▶ [What is required]:
Copy out every line of the material below word for word, leaving out the pictures.

<<<<

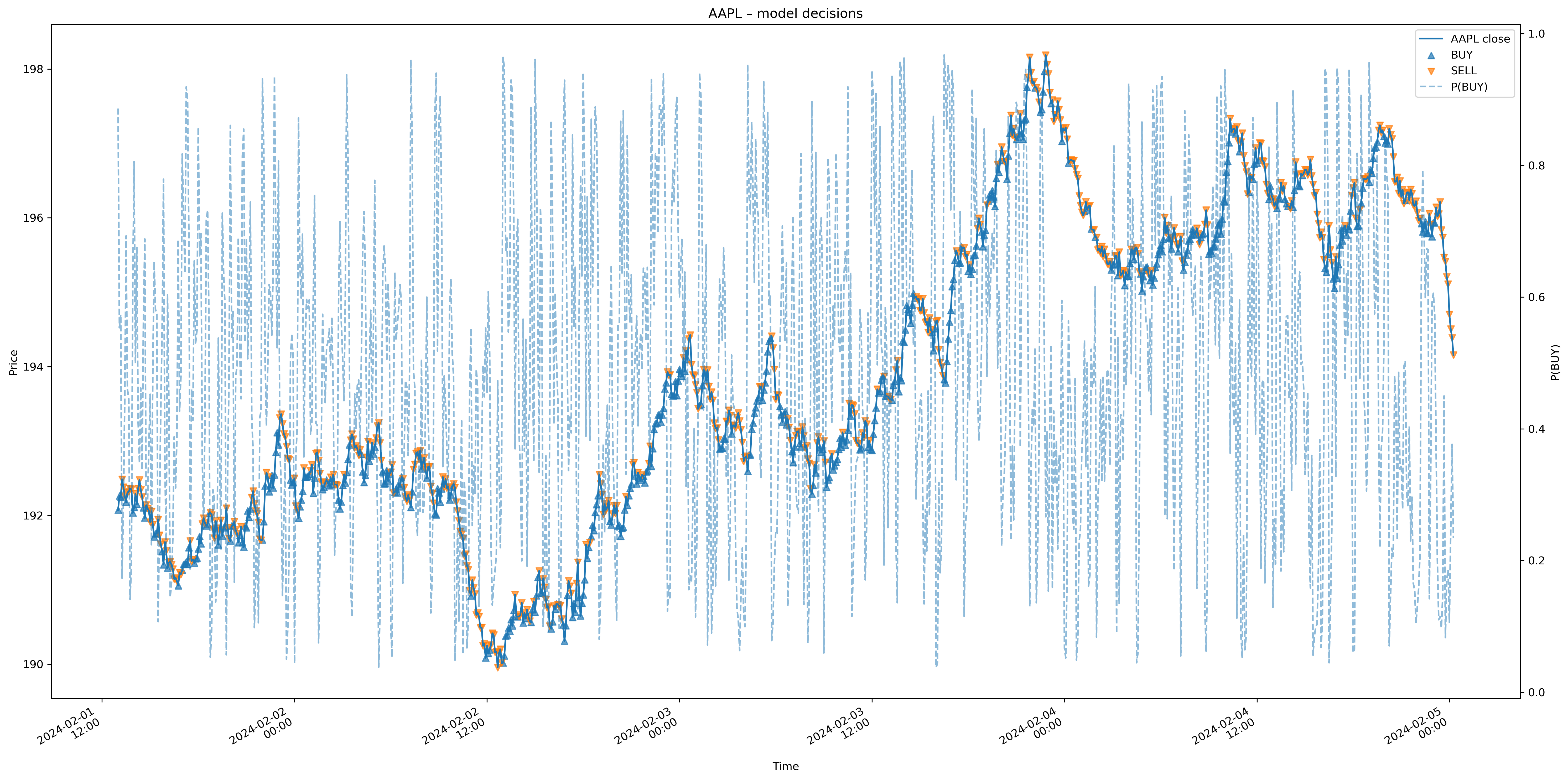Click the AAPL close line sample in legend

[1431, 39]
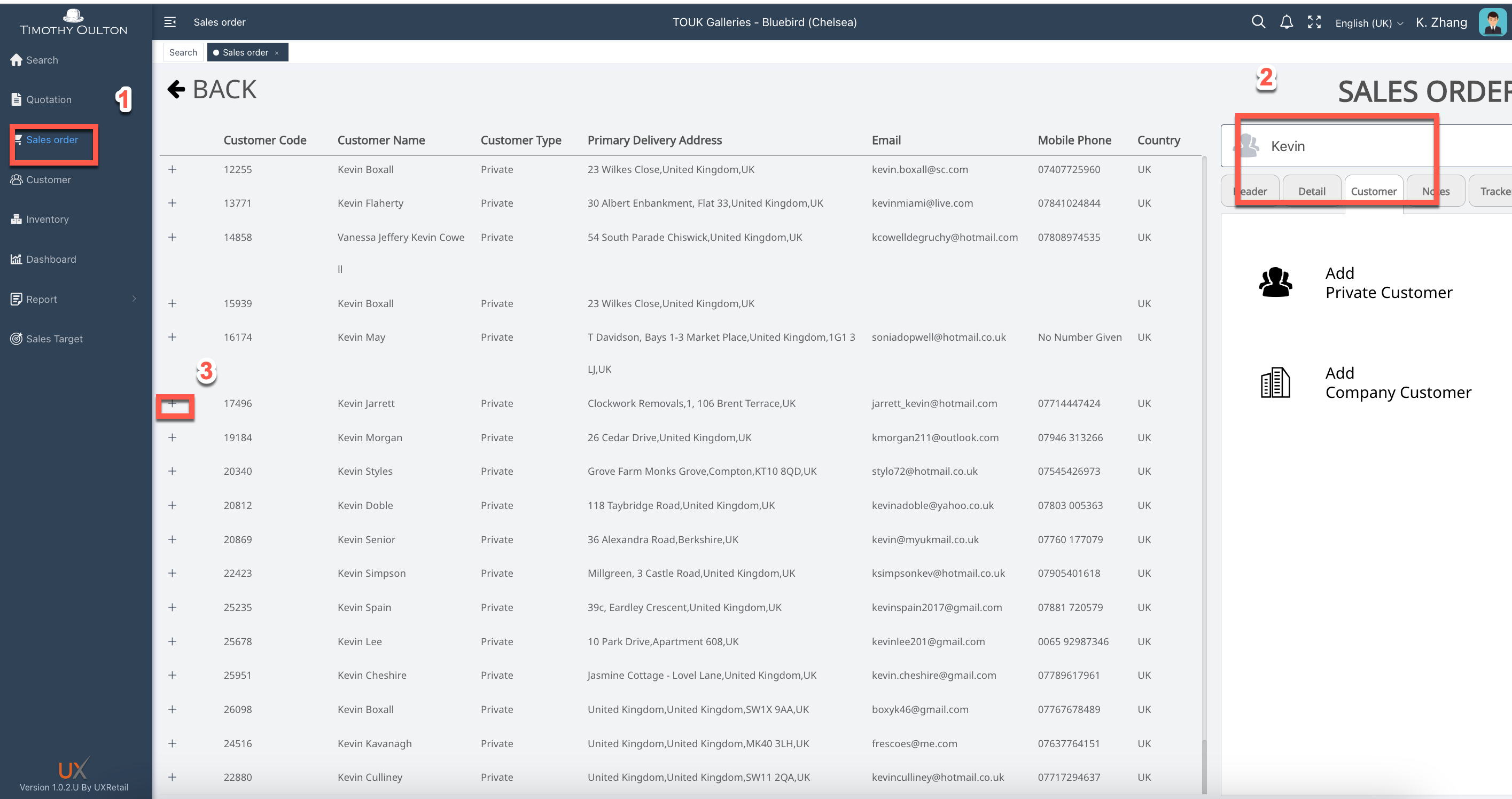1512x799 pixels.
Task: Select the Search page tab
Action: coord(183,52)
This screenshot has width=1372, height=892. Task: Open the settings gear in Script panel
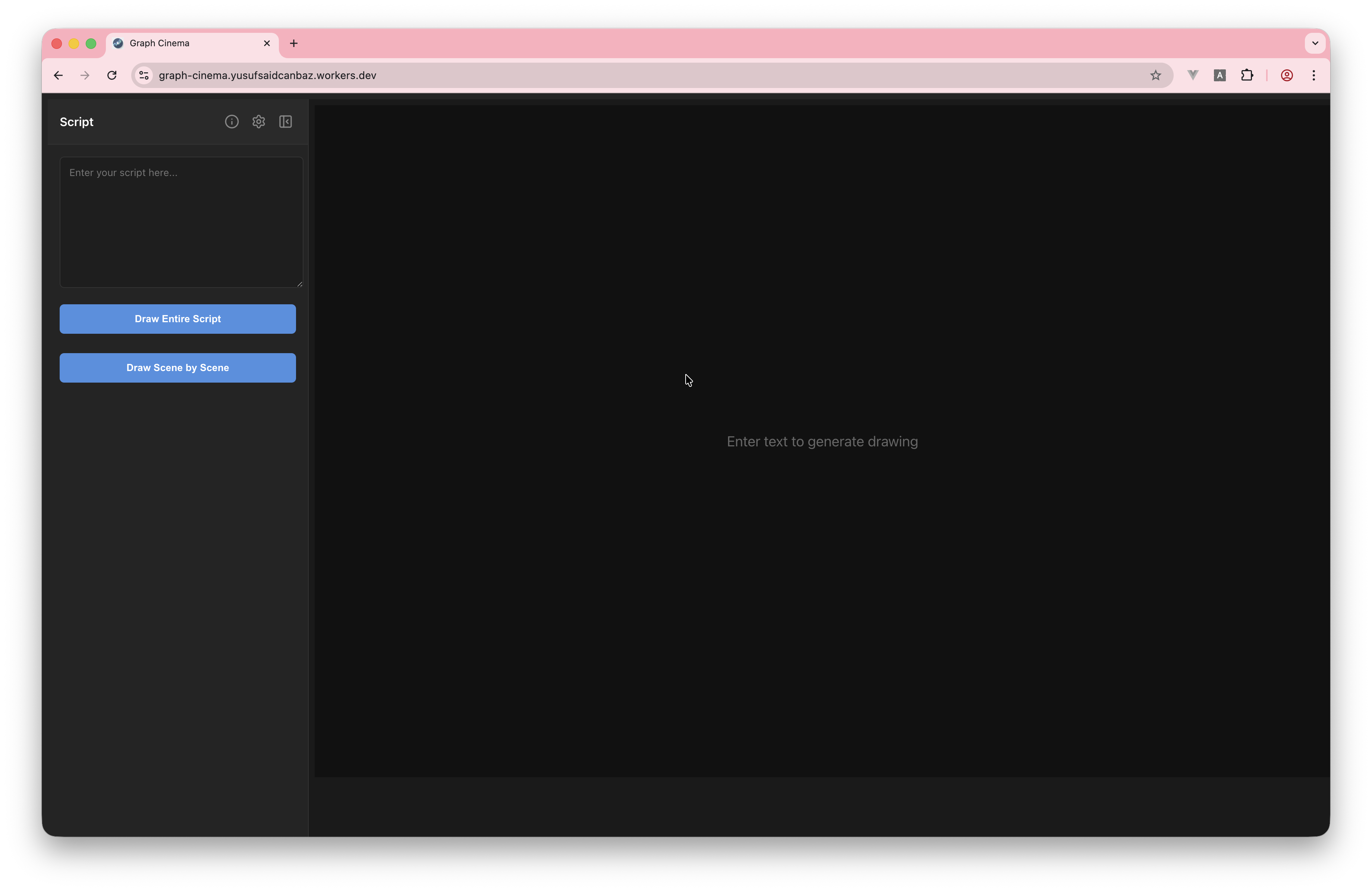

>>>>

▶ [Exercise solution]:
Click the AAPL close line sample in legend

[1431, 39]
1512x799 pixels.
Task: Select the Search page tab
Action: coord(183,52)
This screenshot has width=1372, height=892. Task: Open the settings gear in Script panel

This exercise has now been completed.